Jarosław Szutkowski

Posted on Aug 22

When Classes Do Too Much: Using LCOM to Spot 'God Classes' in PHP

#php #cleanarchitecture #codequality #testing

Big, messy classes slow projects down and scare developers away.
In this post I’ll show you how to use LCOM to spot those "god classes" in your PHP code - and how to break them into something leaner and easier to test.

LCOM in PHP – spotting classes that do too much

Every project has them. The UserManager, the DataHelper, the dreaded Utils.

Classes so big and messy that nobody wants to touch them.
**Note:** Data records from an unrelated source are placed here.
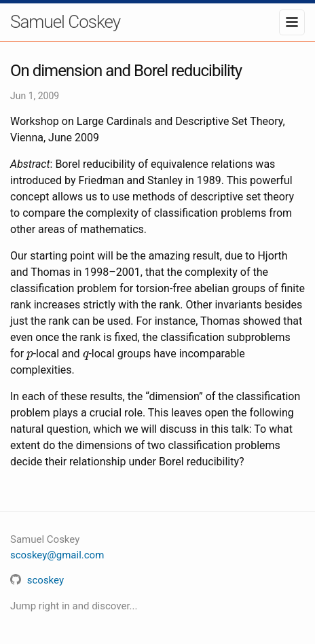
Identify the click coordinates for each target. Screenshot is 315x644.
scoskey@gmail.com (57, 555)
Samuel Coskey (65, 22)
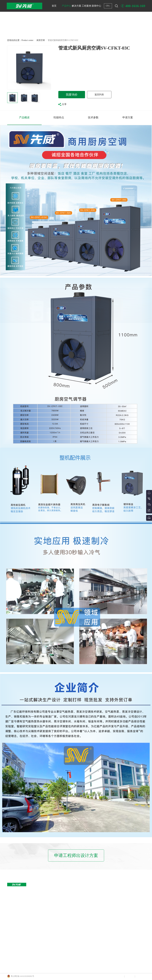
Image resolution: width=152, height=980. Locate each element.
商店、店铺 (90, 896)
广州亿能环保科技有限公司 (27, 967)
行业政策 (119, 902)
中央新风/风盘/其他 (35, 946)
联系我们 (140, 976)
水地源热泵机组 (34, 924)
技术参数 (93, 118)
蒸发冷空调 (32, 952)
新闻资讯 (119, 891)
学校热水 (90, 907)
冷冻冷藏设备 (33, 929)
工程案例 (86, 6)
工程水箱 (31, 941)
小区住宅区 (90, 913)
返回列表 (99, 94)
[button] (76, 30)
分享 (62, 104)
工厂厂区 (90, 902)
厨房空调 (41, 40)
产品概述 (24, 118)
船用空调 (31, 935)
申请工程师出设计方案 (76, 855)
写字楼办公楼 (92, 891)
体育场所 (90, 918)
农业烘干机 (32, 918)
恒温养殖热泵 (33, 913)
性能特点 (59, 118)
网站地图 (129, 976)
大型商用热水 (33, 891)
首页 (54, 6)
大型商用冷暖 (33, 902)
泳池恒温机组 (33, 907)
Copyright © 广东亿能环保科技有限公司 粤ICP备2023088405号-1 (89, 976)
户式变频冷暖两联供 (36, 896)
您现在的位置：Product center (20, 40)
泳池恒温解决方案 (64, 896)
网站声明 (119, 976)
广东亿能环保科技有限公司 (52, 967)
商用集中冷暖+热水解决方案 (68, 907)
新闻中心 (96, 6)
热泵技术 (119, 896)
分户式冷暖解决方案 (65, 913)
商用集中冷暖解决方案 (66, 891)
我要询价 (71, 94)
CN (108, 6)
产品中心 (66, 6)
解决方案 (76, 6)
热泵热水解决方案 (64, 902)
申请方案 (128, 118)
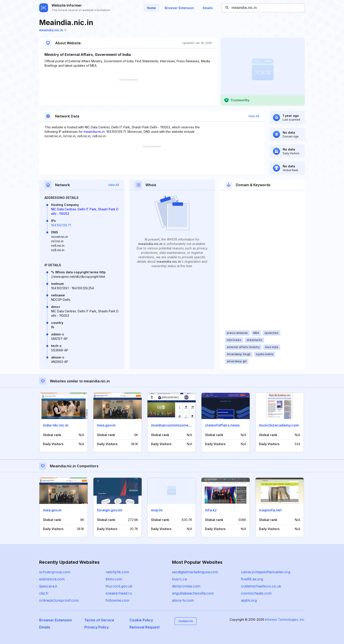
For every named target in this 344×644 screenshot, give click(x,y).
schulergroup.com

They grow over time, swallow more responsibilities, and eventually slow the whole team down.

But how do you know when a class is doing too much?

Instead of guessing, you can measure it - with a metric called LCOM.

What is LCOM?

LCOM stands for Lack of Cohesion of Methods.

In simple terms, it measures how much the methods in a class actually belong together.

If most methods use the same set of properties, the class is cohesive - that’s good.

If methods work on completely different properties, the class is basically doing multiple jobs at once - that’s bad.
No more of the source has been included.